━━ 提示抜粋 ━━

宝塚記念の終了をもって、春競馬も終了しました。今週末からは夏競馬が始まりますが、未だにはやり病の騒動が収まる気配を見せず、さらに五輪だなんだって話も絡んできて日本社会は混乱の一途を辿っています。それもこれも無能なマスコミが足を引っ張っているからですが、それを疑問視する声が多数を占めても一向に改善する姿勢を見せないマスコミには大いに疑問が残ります。個人的には、ここで世間一般の声を反映した番組作りをした方が好感が持たれますし、それはそのまま視聴率に繋がると思いますがね。

そういや競馬関係のマスコミにも同じ様な輩がいましたね。給付金の不正受給問題で手助けをした某スポーツ新聞の競馬記者は職務を外され、JRAから出禁になったそうですが、加担した馬主には何のお咎めもなしという結論は波紋を呼びました。6/28の定例会見でJRAは、関連規約の関係で手が届かなかった馬主の処分について、「社会常識を逸脱した行為で中央競馬の信頼を損ねた場合」に処分が出来るように規約の改正を検討するそうです。世間の声が痛かったのでしょう。

━━━
━━ データ抜粋 ━━

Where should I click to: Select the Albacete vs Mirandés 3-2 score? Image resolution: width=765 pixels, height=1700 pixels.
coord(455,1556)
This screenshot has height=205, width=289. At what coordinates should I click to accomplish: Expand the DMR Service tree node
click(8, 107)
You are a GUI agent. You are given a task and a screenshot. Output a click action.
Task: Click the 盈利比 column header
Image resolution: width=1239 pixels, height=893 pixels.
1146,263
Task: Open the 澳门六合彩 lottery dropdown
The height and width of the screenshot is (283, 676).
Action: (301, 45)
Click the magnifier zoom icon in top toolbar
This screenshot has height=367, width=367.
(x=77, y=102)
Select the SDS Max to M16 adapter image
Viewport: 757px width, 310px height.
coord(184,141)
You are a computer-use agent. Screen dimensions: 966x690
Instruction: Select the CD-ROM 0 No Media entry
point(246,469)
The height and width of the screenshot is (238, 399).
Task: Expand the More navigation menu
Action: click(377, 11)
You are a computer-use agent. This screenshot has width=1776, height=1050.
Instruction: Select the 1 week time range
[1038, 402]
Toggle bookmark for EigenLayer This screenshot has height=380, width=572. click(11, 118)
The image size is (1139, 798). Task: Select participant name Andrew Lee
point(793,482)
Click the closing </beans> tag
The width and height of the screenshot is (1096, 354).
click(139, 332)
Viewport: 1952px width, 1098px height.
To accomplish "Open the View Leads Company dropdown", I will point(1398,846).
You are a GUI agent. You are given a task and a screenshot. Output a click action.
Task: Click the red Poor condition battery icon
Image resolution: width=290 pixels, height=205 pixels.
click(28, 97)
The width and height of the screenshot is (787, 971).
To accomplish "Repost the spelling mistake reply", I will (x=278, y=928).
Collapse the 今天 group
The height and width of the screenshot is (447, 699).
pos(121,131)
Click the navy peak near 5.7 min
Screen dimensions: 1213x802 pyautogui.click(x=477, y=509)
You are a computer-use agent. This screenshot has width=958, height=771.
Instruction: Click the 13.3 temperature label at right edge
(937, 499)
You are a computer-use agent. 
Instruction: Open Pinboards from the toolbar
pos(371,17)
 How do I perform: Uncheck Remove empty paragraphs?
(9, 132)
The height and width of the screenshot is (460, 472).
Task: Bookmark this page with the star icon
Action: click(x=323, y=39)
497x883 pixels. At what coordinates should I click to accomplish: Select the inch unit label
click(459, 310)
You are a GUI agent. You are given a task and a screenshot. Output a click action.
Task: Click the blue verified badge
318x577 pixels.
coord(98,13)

━━━

> _指示文 1_: 競馬の文章のうち、「宝塚記念の終了をもって、春競」で始まり「間の声が痛かったのでしょう。」まで続く部分を、一字一句そのまま繰り返してもらえますか。
> _指示文 2_:
競馬の文章について、次の問いに答えてもらえますか。
(a) 春競馬はどのレースの終了をもって終わりましたか。
(b) 給付金の不正受給問題で手助けをした競馬記者は、JRAからどうなったと書かれていますか。
(c) JRAが規約改正の検討を示したのは、何日の定例会見ですか。
データはここでは使いません。

> _回答文 1_:
宝塚記念の終了をもって、春競馬も終了しました。今週末からは夏競馬が始まりますが、未だにはやり病の騒動が収まる気配を見せず、さらに五輪だなんだって話も絡んできて日本社会は混乱の一途を辿っています。それもこれも無能なマスコミが足を引っ張っているからですが、それを疑問視する声が多数を占めても一向に改善する姿勢を見せないマスコミには大いに疑問が残ります。個人的には、ここで世間一般の声を反映した番組作りをした方が好感が持たれますし、それはそのまま視聴率に繋がると思いますがね。

そういや競馬関係のマスコミにも同じ様な輩がいましたね。給付金の不正受給問題で手助けをした某スポーツ新聞の競馬記者は職務を外され、JRAから出禁になったそうですが、加担した馬主には何のお咎めもなしという結論は波紋を呼びました。6/28の定例会見でJRAは、関連規約の関係で手が届かなかった馬主の処分について、「社会常識を逸脱した行為で中央競馬の信頼を損ねた場合」に処分が出来るように規約の改正を検討するそうです。世間の声が痛かったのでしょう。

> _回答文 2_:
(a) 宝塚記念
(b) 出禁になった
(c) 6/28